DIY Telepresence Robot: Part 3

Lasers. It needs more lasers.

In this section, I describe the electronics part selection for the telepresence robot. For the mechanical parts build in Part 2 see here: https://medium.com/meseta-robots/diy-telepresence-robot-part-2-ca6d9af73a61

I split the robot into four main systems:

• Control system — this contains all the high-level control
• Power distribution — this is all the power wiring for getting power (at the right voltage) across the robot. While power distribution is conceptually simple, it is also the most tedious
• Base electronics — this is all the remaining electronics that are part of the base unit
• Head electronics — this is all the electronics in the head unit, yes it has lasers.

Control System

The brains of the unit. I needed something that would run python scripts, my preferred stack as well as having USB ports needed to interface with the rest of the electronics, and WiFi for data. One compelling choice was the Raspberry Pi 3, which was available at the time (RPi 4 hadn’t come out yet), or competing SBC boards.

I actually went with the ODroid XU4 instead, which had a powerful 2GHz Octacore processor (and conveniently I already had it available)

ODroid XU4 (left), Raspberry Pi 3 (right)

The Control unit would have the following things plugged into it over USB:

• The Wifi dongle
• The motor controller
• The head servo controller
• The relay board
• The LED controller
• The head webcam
• The navigation camera
• A USB speaker/microphone

So a USB3.0 hub was added

Power Distribution

Power wiring is one of the more annoying aspects of building robots like this, because it’s not just convenient connectors, you have to cut wires to length, crimp or solder connectors, and often the common ground point needs to have many wires coming together.

DESCRIPTION OF THE TASK >> From the telepresence robot text, echo the stretch from "Lasers. It needs" through "it has lasers." word for word.

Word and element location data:
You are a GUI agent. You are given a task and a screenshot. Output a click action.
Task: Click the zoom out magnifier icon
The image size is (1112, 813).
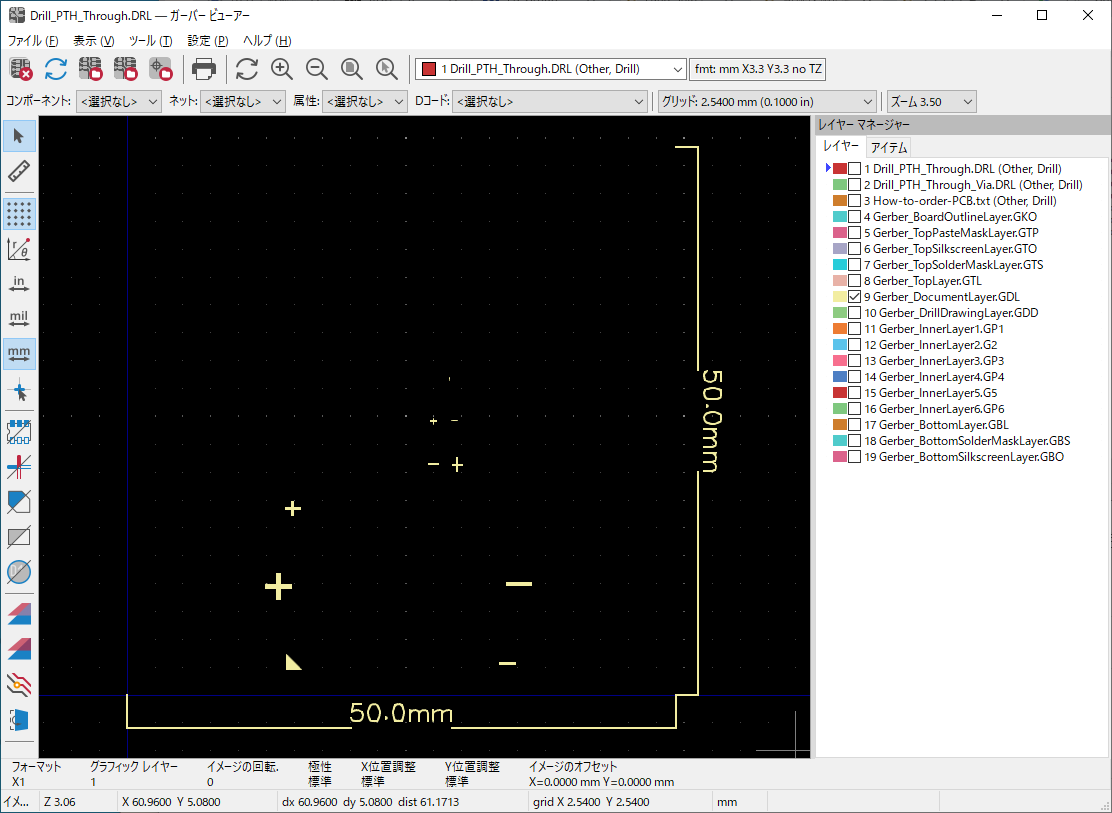click(317, 69)
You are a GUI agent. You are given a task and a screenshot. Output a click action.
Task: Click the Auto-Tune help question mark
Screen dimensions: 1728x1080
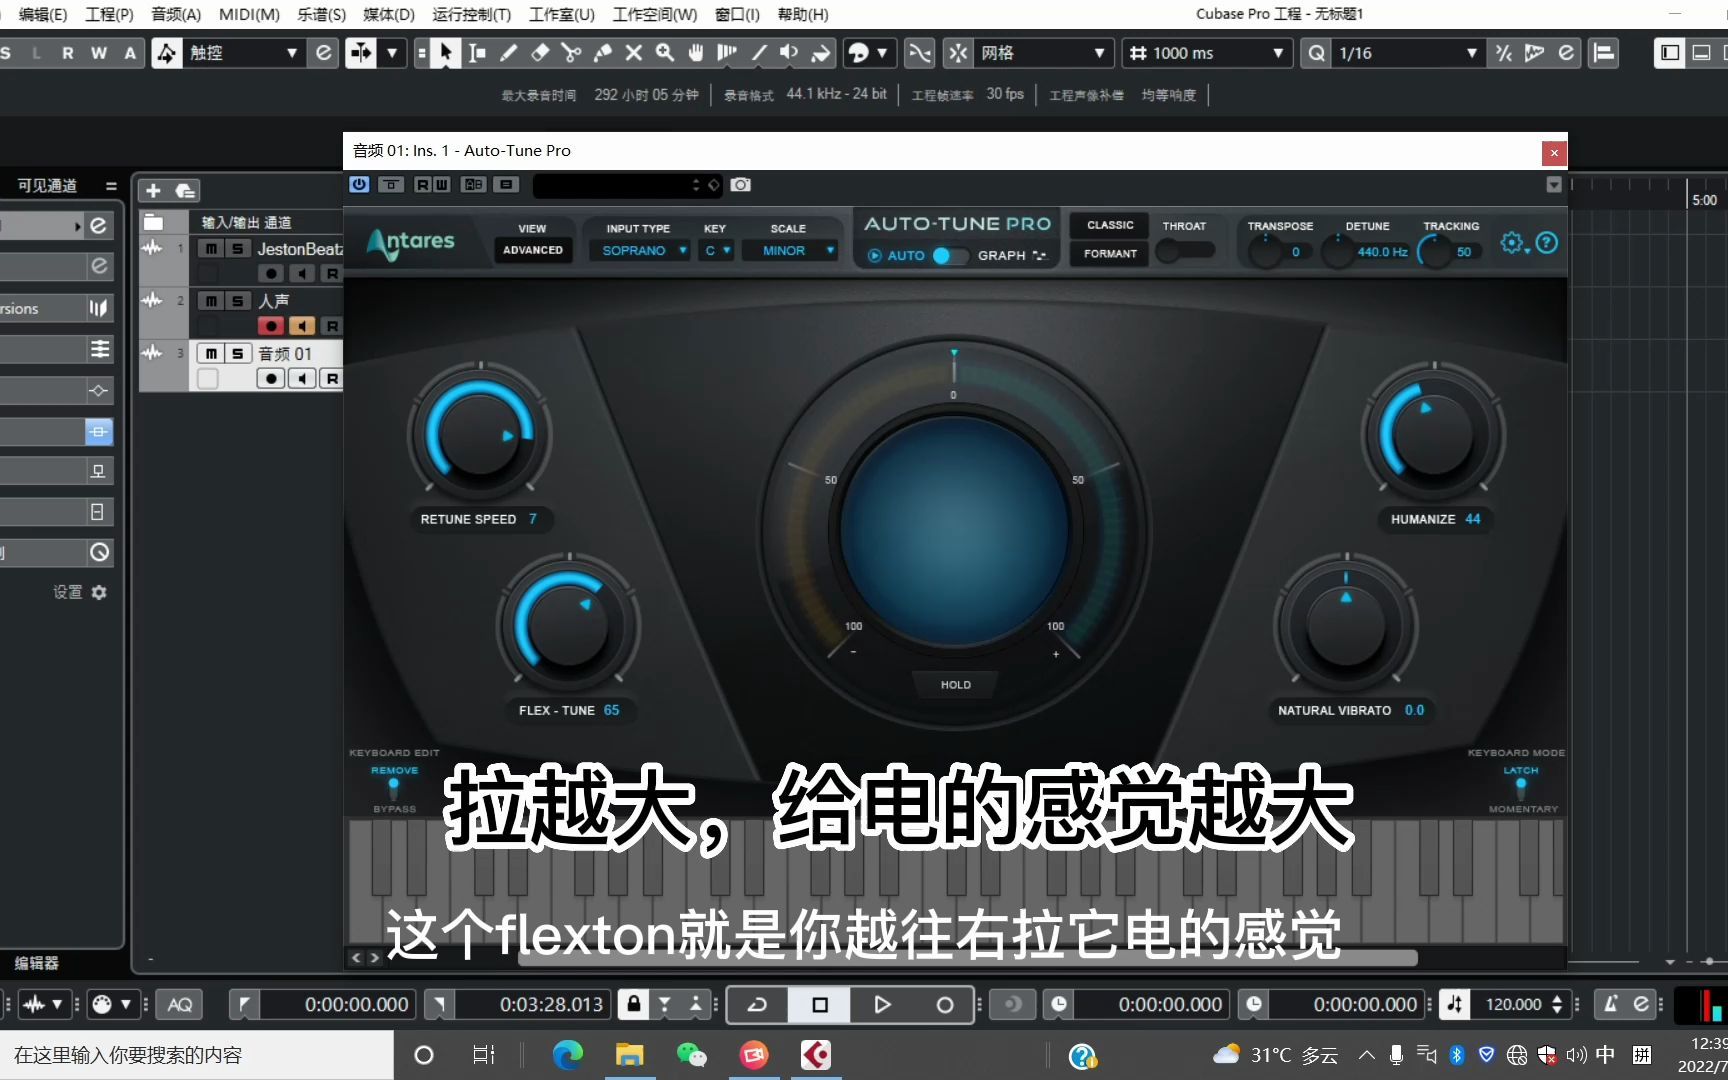point(1546,242)
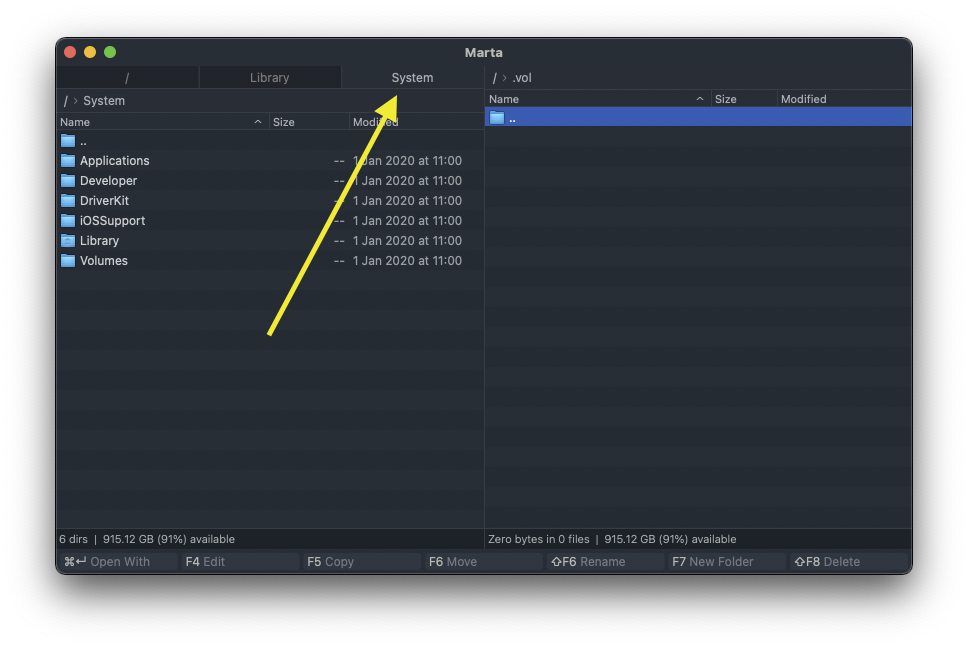Select the Library folder icon in the file list
Image resolution: width=968 pixels, height=648 pixels.
(x=67, y=240)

TASK ANSWER >>
Lasers. It needs more lasers.

In this section, I describe the electronics part selection for the telepresence robot. For the mechanical parts build in Part 2 see here: https://medium.com/meseta-robots/diy-telepresence-robot-part-2-ca6d9af73a61

I split the robot into four main systems:

• Control system — this contains all the high-level control
• Power distribution — this is all the power wiring for getting power (at the right voltage) across the robot. While power distribution is conceptually simple, it is also the most tedious
• Base electronics — this is all the remaining electronics that are part of the base unit
• Head electronics — this is all the electronics in the head unit, yes it has lasers.